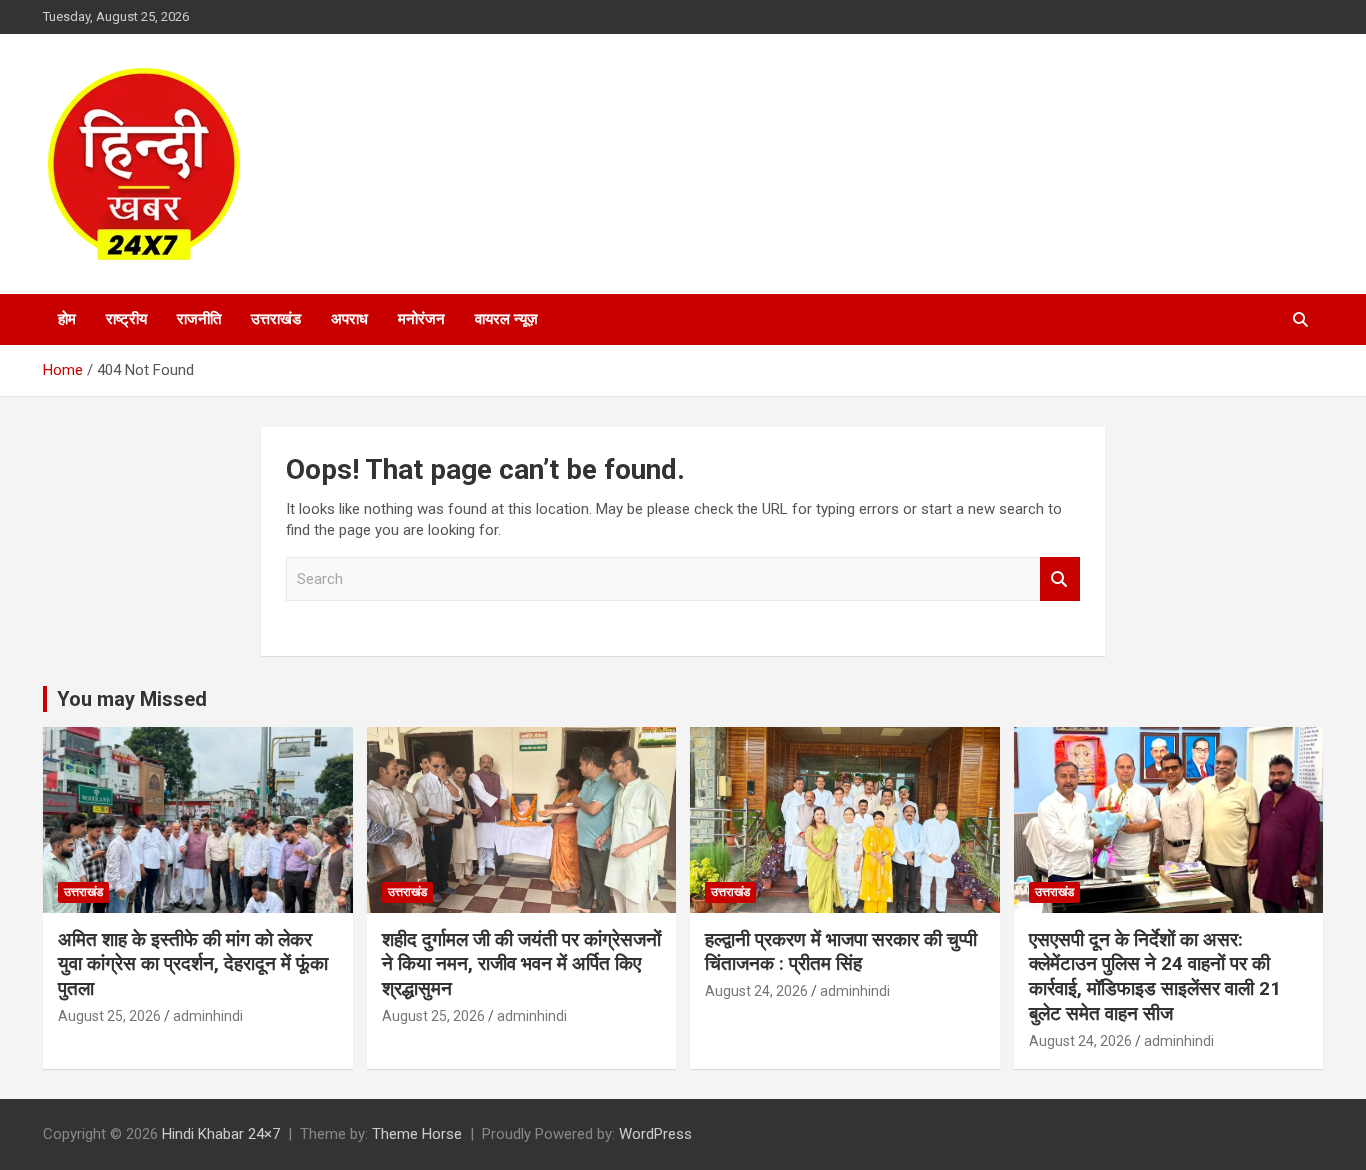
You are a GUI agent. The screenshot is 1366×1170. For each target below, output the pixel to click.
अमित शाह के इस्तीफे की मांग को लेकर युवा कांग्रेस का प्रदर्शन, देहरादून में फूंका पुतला (193, 964)
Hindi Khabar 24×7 (221, 1134)
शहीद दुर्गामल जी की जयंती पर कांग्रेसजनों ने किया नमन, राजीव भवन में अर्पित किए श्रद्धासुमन (521, 964)
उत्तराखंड (276, 319)
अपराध (349, 319)
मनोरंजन (421, 319)
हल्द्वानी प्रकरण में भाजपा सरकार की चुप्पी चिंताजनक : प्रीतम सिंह (841, 952)
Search (1060, 579)
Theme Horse (417, 1134)
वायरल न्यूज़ (506, 319)
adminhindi (208, 1016)
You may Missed (132, 699)
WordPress (655, 1134)
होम (67, 319)
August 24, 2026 (756, 991)
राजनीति (199, 319)
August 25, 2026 (109, 1016)
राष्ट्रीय (126, 319)
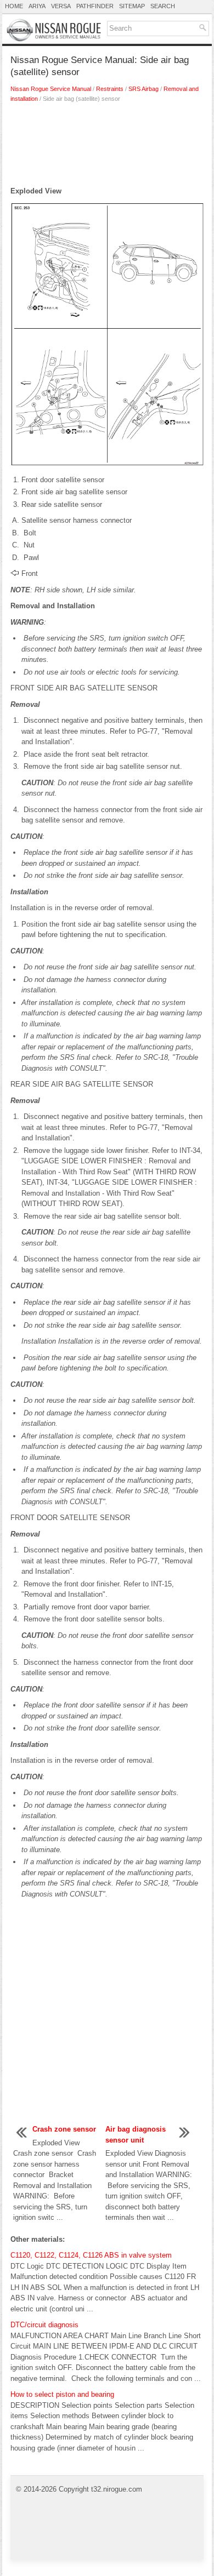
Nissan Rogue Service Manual (50, 88)
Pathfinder (95, 6)
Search (162, 6)
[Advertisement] (107, 147)
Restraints (109, 88)
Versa (61, 6)
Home (14, 6)
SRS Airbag (143, 88)
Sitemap (132, 6)
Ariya (37, 6)
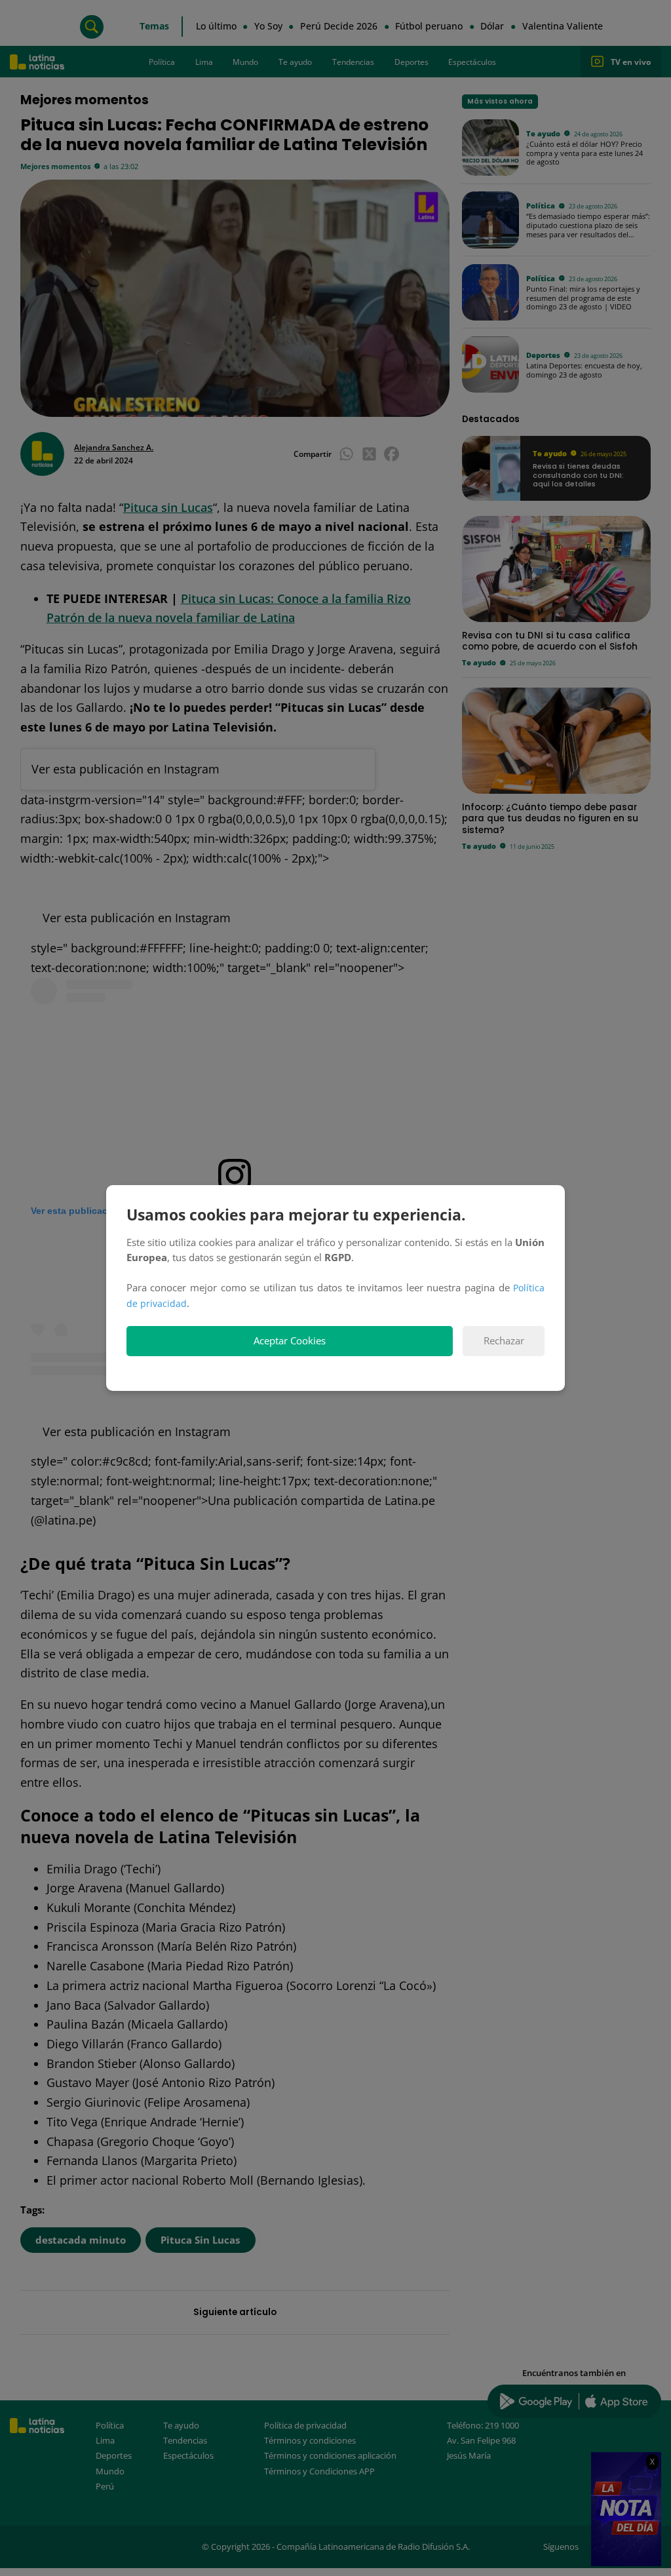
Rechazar (504, 1341)
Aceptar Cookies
- - - -
*Prompt*: The entries above must be output exactly, with every image left out.

*Response to this exercise*:
You are a GUI agent. The screenshot is 1366×1170. For each target below, output the pixel to click.
अमित शाह के इस्तीफे की मांग को लेकर युवा कांग्रेस का प्रदर्शन, देहरादून में फूंका पुतला (193, 964)
Hindi Khabar 24×7 (221, 1134)
शहीद दुर्गामल जी की जयंती पर कांग्रेसजनों ने किया नमन, राजीव भवन में अर्पित किए श्रद्धासुमन (521, 964)
उत्तराखंड (276, 319)
अपराध (349, 319)
मनोरंजन (421, 319)
हल्द्वानी प्रकरण में भाजपा सरकार की चुप्पी चिंताजनक : प्रीतम सिंह (841, 952)
Search (1060, 579)
Theme Horse (417, 1134)
वायरल न्यूज़ (506, 319)
adminhindi (208, 1016)
You may Missed (132, 699)
WordPress (655, 1134)
होम (67, 319)
August 24, 2026 (756, 991)
राजनीति (199, 319)
August 25, 2026 (109, 1016)
राष्ट्रीय (126, 319)
Nissan Rogue Service Manual (50, 88)
Pathfinder (95, 6)
Search (162, 6)
[Advertisement] (107, 147)
Restraints (109, 88)
Versa (61, 6)
Home (14, 6)
SRS Airbag (143, 88)
Sitemap (132, 6)
Ariya (37, 6)
Rechazar (504, 1341)
Aceptar Cookies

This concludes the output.